Wpis z mikrobloga

Kupujecie wodę w butelkach czy korzystacie z filtrów + soda stream np. ? #pytanie #jedzzwykopem #gotujzwykopem #ankieta #ekologia #pijzwykopem #biedronka #lidl
snorli12 - Kupujecie wodę w butelkach czy korzystacie z filtrów + soda stream np. ? #...

źródło: muszyna-skarb-zycia-naturalna-woda-mineralna-wysokozmineralizowana-lekko-gazowana-6-x-15-l-c6qf7g

Pobierz

Kupujecie wodę butelkowaną?

  • Tak tylko butelkowana 41.2% (56)
  • Pół na pół + filtry i kranówka 19.9% (27)
  • Tylko na wyjazdy / do pracy 6.6% (9)
  • Nie kupuje tylko kranówka 30.9% (42)
  • inne komentarz 1.5% (2)

Oddanych głosów: 136

  • 13
  • Odpowiedz
@Viking-: jak mieszkałam we Wrocławiu, to po wodzie z kranu na herbacie pływał kożuch a jakbyś drugi raz zrobił do tego samego kubka to na dnie pojawiał się piasek z wytrąconych osadów(_ ) to niby gdzieś jest gorzej?
  • Odpowiedz
@snorli12: kupuje butelki tylko, lubię gazowaną oraz te wody aromatyzowane, ale zwykła niegazowaną też pijam
kranówka tylko do herbaty itp po wcześniejszym zagotowaniu, filtra nigdy nie miałem
  • Odpowiedz
@lemonen U mnie nie ma tego problemu. Owszem woda jest twarda, ale kamień wytrąca się w trakcie gotowania. Jak używasz wody bez gotowania to jest luz. No i pragnę zauważyć, że obecnie krany posiadają sitka. Piasek albo miałeś wcześniej w kubku, albo nie wiem.

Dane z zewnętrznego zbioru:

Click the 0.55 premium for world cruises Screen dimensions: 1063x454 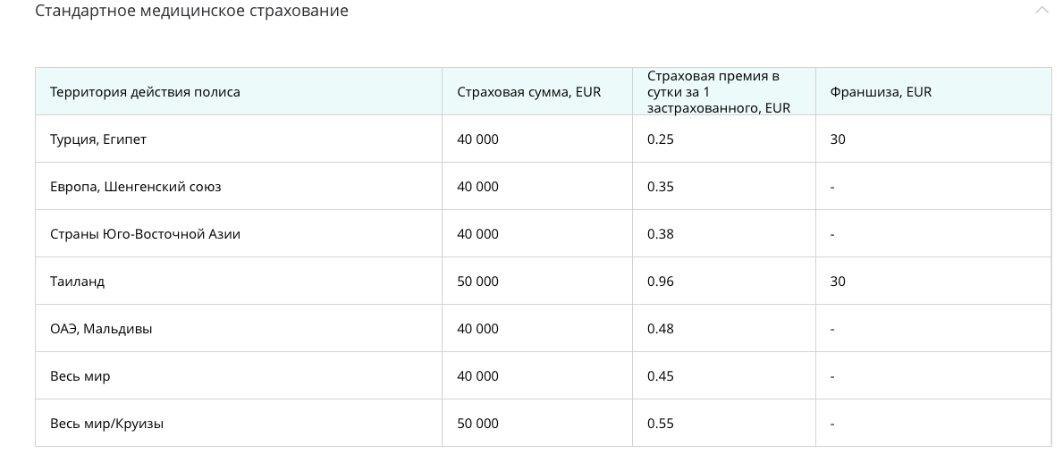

@Derasot Nie do końca. To rury zakamieniają się od wody, a nie wodą od rur. Oczywiście jak gdzieś robią pracę na instalacji to się potrafi oderwać jakiś syf,
  • Odpowiedz
@Viking-: oj, to chyba nigdy nie widziałeś jak wyglądają rury przy naprawach w razie awarii ( ͡° ͜ʖ ͡°) w rurach ten "syf" gromadzi się od wody latami, czasami wieloma. No i stale leci. To świetne siedlisko dla wielu bakterii. Polecam sobie nalać próbkę i oddać do stacji sanitarnej na najróżniejsze badania prywatne. Można się zdziwić ;D
  • Odpowiedz
@Derasot wiem jak wyglądają rury i pisze, że jak się ich nie rusza to jest ok, a po naprawach przez Kalisz czas leci syf. Gdyby woda była jak pisze @lemonen to by po odkręceniu sitka z wlewki wysypywał się piach, a po dłuższym czasie bez takiego czyszczenia ciśnienie wody by spadało, aż do całkowitego zatkania. W trakcie normalnej pracy sieci woda jest w ciągłym obiegu i więcej na rurach zostawia niż z
  • Odpowiedz
@Viking-: Mieszkałam na Biskupinie, ale znajomi z innych dzielnic koło polibudy mówili to samo. Sitko mieliśmy, przy nalewaniu wody z kranu piachu nie było, pojawiał się dopiero kiedy parokrotnie wlałeś wrzątek do tego samego kubka. Nawet jeśli założymy, że faktycznie mieliśmy wszyscy jakiś sekretny piach w rurach, którego nikt nie zauważył, to skąd ten kożuch, który zawsze pływał na herbacie?
  • Odpowiedz
@lemonen Obstawiam, że gotowaliscie wodę w czajniku bez filtra kamienia (takie siteczko przy nalewce). Woda we Wrocławiu jest twarda. W trakcie gotowania wytrąca się kamień (węglan wapnia). Polifenole w herbacie wiążą się z tym węglanem wapnia i tworzą ten "kożuch". Jeśli dodasz cytryny to zniknie. Nie jest to w żaden sposób szkodliwe dla zdrowego człowieka bo WW nie podlega nadmiernej bioretencji.